But for readability, I like to go with something like the above. It's clear what each block, character set, or group does, which makes it readable and maintainable.
Something like /^[a-z](?=.*?[*&^_$-])[a-z0-9*&^_$-]{5,11}[01]\d{3}$ is hard to read and understand. What if you want to allow a 17 character username? You have to do a bunch of math to determine that you should change {5,11} to {5,12}. Or if you decide to allow the character #, you'd have to add it in two places (which, by the way, means that the regex already violates the DRY principle).
Bonus: Why Your Attempt Failed
You said in a comment that you tried this:
(?=^.{10,16}$)^[a-z][\d]*[_$^&*]?[a-z0-9]+
The first part, (?=^.{10,16}$), is fine. So is ^[a-z].

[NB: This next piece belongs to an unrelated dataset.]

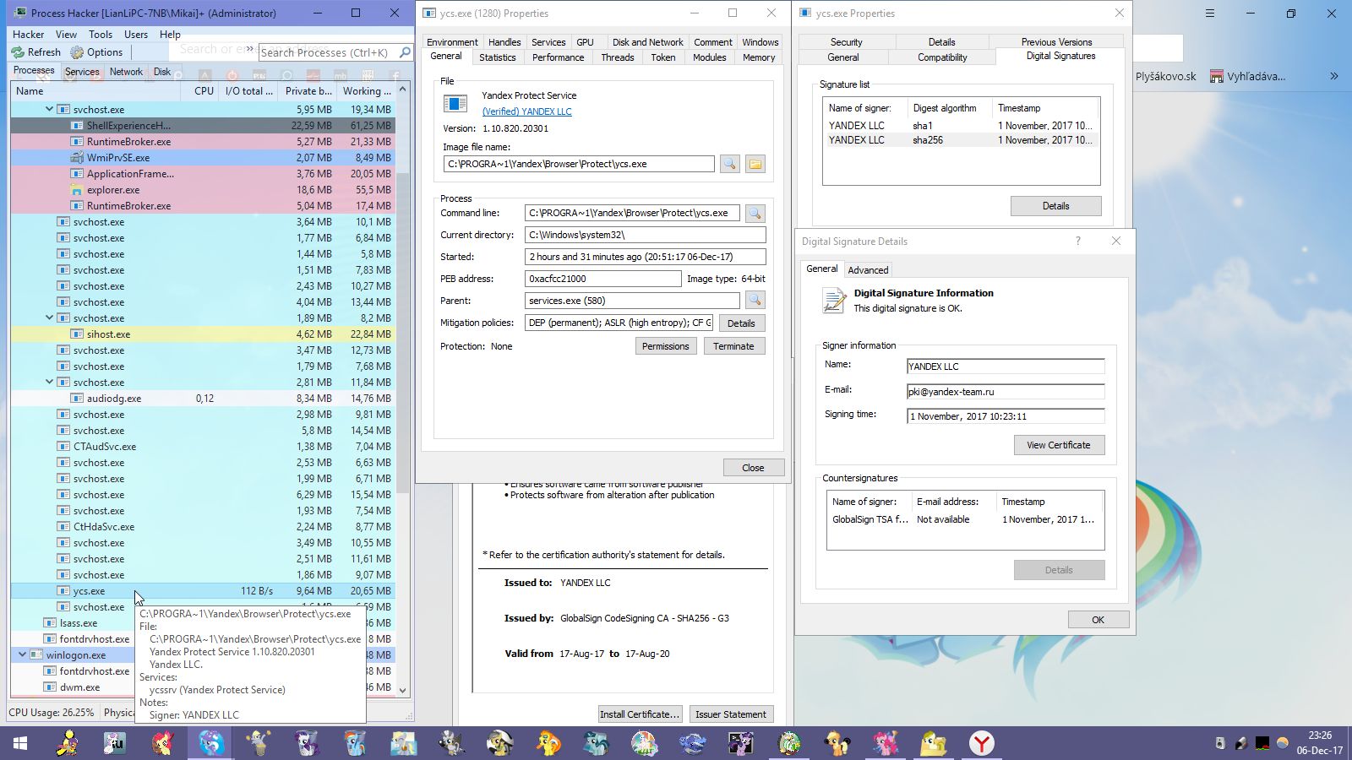Viewport: 1352px width, 760px height.
Task: Click the magnifier icon next to Parent field
Action: 755,301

But [\d]* only matches zero or more digits; it wouldn't match a letter or special character. So, for example, a&a... would fail.
And [_$^&*]? only matches zero or one special characters. It would allow a username with no special characters to pass, but would fail one with 2 special characters.
[a-z0-9]+ only matches those characters, and you omit your last-four-characters-must-be-digits requirement.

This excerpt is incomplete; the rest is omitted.